Subscriptions to the magazine will be priced at $2.99 per month, compared to $8.99 per issue for the print version, and Yen is offering a free trial through September 6, so I thought I’d go in and kick the tires a bit. What I found was a mixed bag: The interface is clean and smooth, and I was delighted to find a short comic by the talented Madeleine Rosca (creator of Hollow Fields), but just as with the print version, I was left wondering who exactly they are editing this magazine for: The signup restricts it to readers over 17, but most of the series (Nightschool, Maximum Ride, and especially Rosca’s Haunted House Call) are more appealing to younger teens, while Jack Frost and Gossip Girl are clearly pitched at older readers—and may make the magazine off limits to younger teens, at least if their parents get a glimpse of the full content.
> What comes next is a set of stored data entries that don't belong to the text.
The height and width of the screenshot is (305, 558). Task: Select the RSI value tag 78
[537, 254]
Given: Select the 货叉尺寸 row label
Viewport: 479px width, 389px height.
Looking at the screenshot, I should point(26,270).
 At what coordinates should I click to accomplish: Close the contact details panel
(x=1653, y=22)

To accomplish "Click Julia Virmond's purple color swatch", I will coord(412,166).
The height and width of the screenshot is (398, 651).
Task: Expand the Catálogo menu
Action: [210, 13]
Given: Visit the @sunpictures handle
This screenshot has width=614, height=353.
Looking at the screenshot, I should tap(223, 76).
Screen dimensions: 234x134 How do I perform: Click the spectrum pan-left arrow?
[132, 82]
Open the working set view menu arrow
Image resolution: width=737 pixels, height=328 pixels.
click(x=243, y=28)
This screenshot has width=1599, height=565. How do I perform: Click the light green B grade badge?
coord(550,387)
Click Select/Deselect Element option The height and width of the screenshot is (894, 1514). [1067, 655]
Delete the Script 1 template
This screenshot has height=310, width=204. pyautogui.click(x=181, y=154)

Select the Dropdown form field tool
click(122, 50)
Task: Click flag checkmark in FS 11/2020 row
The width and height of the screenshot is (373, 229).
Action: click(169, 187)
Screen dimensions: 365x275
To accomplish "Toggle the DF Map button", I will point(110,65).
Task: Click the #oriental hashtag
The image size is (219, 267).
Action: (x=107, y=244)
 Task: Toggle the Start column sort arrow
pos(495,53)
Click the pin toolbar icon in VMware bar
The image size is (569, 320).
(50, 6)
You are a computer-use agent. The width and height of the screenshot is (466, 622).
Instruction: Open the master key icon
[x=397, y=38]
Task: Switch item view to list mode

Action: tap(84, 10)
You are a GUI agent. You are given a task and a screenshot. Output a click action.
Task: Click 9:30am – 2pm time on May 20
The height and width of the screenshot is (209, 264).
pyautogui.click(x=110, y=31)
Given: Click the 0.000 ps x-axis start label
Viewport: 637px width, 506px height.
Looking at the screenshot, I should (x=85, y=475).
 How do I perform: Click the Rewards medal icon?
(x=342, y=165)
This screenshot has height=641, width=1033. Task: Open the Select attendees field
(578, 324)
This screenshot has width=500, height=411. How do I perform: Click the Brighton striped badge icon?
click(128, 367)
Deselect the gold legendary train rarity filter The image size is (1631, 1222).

There are no Japanese manga in this issue, although the Yen folks promise that Yotsuba&! will join the lineup in future issues. One reason for this may be that the Japanese publisher Square Enix has set up its own online manga site (apparently in partnership with Yen Press) and their titles include Black Butler and Soul Eater, two former Yen Plus series. I hope Square Enix is giving Yen a good cut of the take from that website, because Black Butler is one of their most popular series.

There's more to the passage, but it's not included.